Для этого необходимо иметь железные ноги и силу индейца, не бояться головокружения, обладать чрезвычайной верностью глаза и гибкостью ног серны или дикой козы, так как в этих случаях приходится взбираться на почти отвесные скалы, проходить узкими тропинками по покатостям и уступам гор и рисковать каждую минуту, потеряв равновесие, низвергнуться в бесконечную пропасть.

Но вождь не думал об этих крайних, по-видимому, непреодолимых опасностях; ничто не замедляло его чрезвычайно быстрой походки, так что не более как в полтора часа он прошел пространство, для которого всякому другому понадобилось бы не менее трех и даже четырех часов.
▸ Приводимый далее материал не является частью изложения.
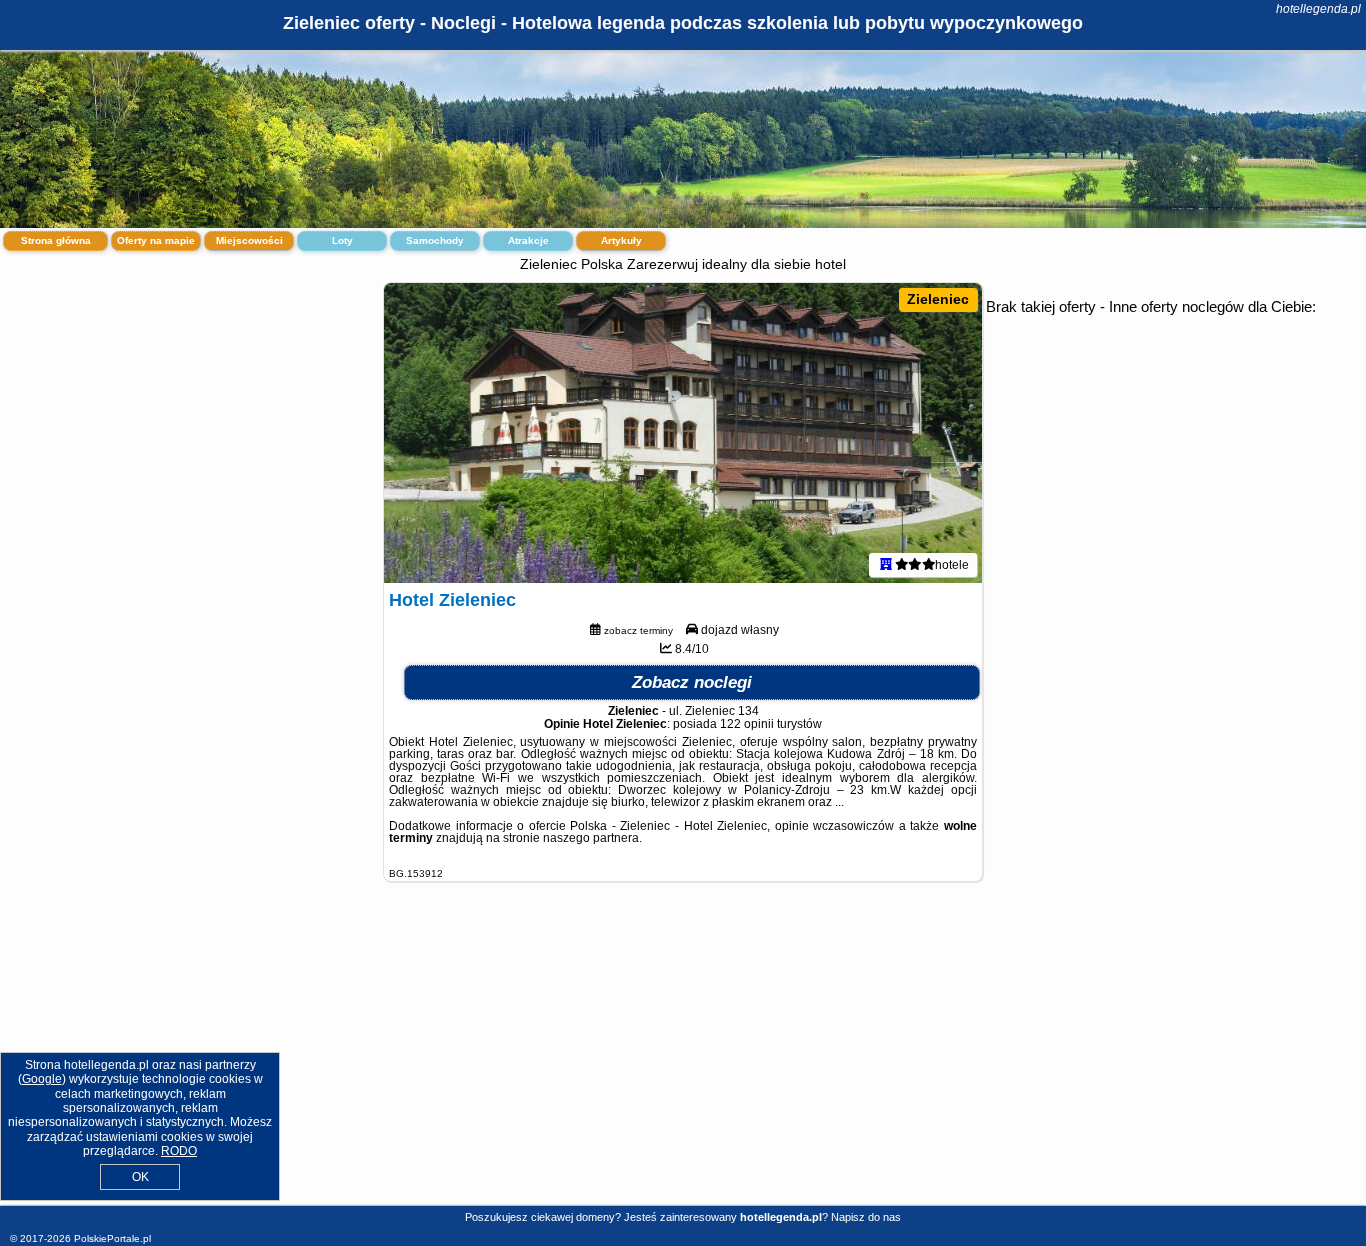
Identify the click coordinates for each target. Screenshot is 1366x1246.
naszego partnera (591, 838)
Было около одиннадцати часов, когда он вышел на обширную прогалину леса, через которую протекает глубокий ручей; чрезвычайно прозрачная вода с тихим журчанием быстро стремилась по его кремнистому руслу, расположенному между двумя живописными берегами, поросшими различными водяными травами.

Вождь окинул прогалину проницательным взглядом и, довольный, по-видимому, глубокой тишиной, царствовавшей вокруг, собрал сухих дров в кучу в недалеком расстоянии от ручья и зажег.
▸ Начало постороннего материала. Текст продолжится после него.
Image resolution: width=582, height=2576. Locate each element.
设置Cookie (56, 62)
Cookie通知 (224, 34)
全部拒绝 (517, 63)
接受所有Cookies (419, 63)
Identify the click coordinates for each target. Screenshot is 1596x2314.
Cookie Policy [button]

Несколько минут спустя, когда огонь хорошо разгорелся, Курумилла достал из своей сумки четыре или пять больших картофелин и зарыл их в пепел; потом он вынул несколько кусков дичи, положил их на горячие угли и, присев около огня, спокойно начал курить, положив на землю свое ружье в таком расстоянии от себя, чтобы каждую минуту можно было достать его рукою.

Так прошло минут двадцать, в продолжение которых вождь, продолжая курить, внимательно наблюдал за приготовлением своего завтрака, поворачивая дичь время от времени концом своего ножа; наконец, когда он нашел, что все было готово, охотник достал из своей сумки несколько сухарей и деревянную тарелку.
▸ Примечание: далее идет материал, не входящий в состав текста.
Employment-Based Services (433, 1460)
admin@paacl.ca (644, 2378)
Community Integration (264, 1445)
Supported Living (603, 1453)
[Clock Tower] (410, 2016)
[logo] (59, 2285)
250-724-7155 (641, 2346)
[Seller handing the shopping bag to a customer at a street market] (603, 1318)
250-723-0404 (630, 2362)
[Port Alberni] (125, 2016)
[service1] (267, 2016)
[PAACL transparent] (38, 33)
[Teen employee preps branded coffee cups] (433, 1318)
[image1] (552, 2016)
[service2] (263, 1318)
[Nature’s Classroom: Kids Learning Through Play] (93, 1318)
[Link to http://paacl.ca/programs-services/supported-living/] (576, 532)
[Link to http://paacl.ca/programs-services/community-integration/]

Вынув из пепла картофель, он его тщательно очистил и положил на лист, заменяющий блюдо, потом разрезал на деревянной тарелке дичь и собрался завтракать.

Не успел он проглотить первого куска, как в чаще послышался легкий шум; вождь улыбнулся, как будто он ожидал этого, и весело повернул в ту сторону голову.

В это время показался охотник, который тихо, волчьими шагами, пробирался по опушке; ствол его ружья был направлен вперед, а палец лежал на курке.

— Гм! — сказал Курумилла вполголоса.

— Вождь! — вскрикнул с удивлением охотник, который был не кто иной, как наш старый знакомый Павлет.

— Мой брат пришел кстати, — сказал вождь, указывая ему на завтрак и жестом приглашая присесть к огню.

Павлет положил свое ружье, выпрямился и, приблизившись к индейцу, подал ему руку, сказав:

— Здравствуйте, вождь, очень рад вас встретить.

— Мой брат охотник разделит дичь со своим другом? — спросил учтиво Курумилла.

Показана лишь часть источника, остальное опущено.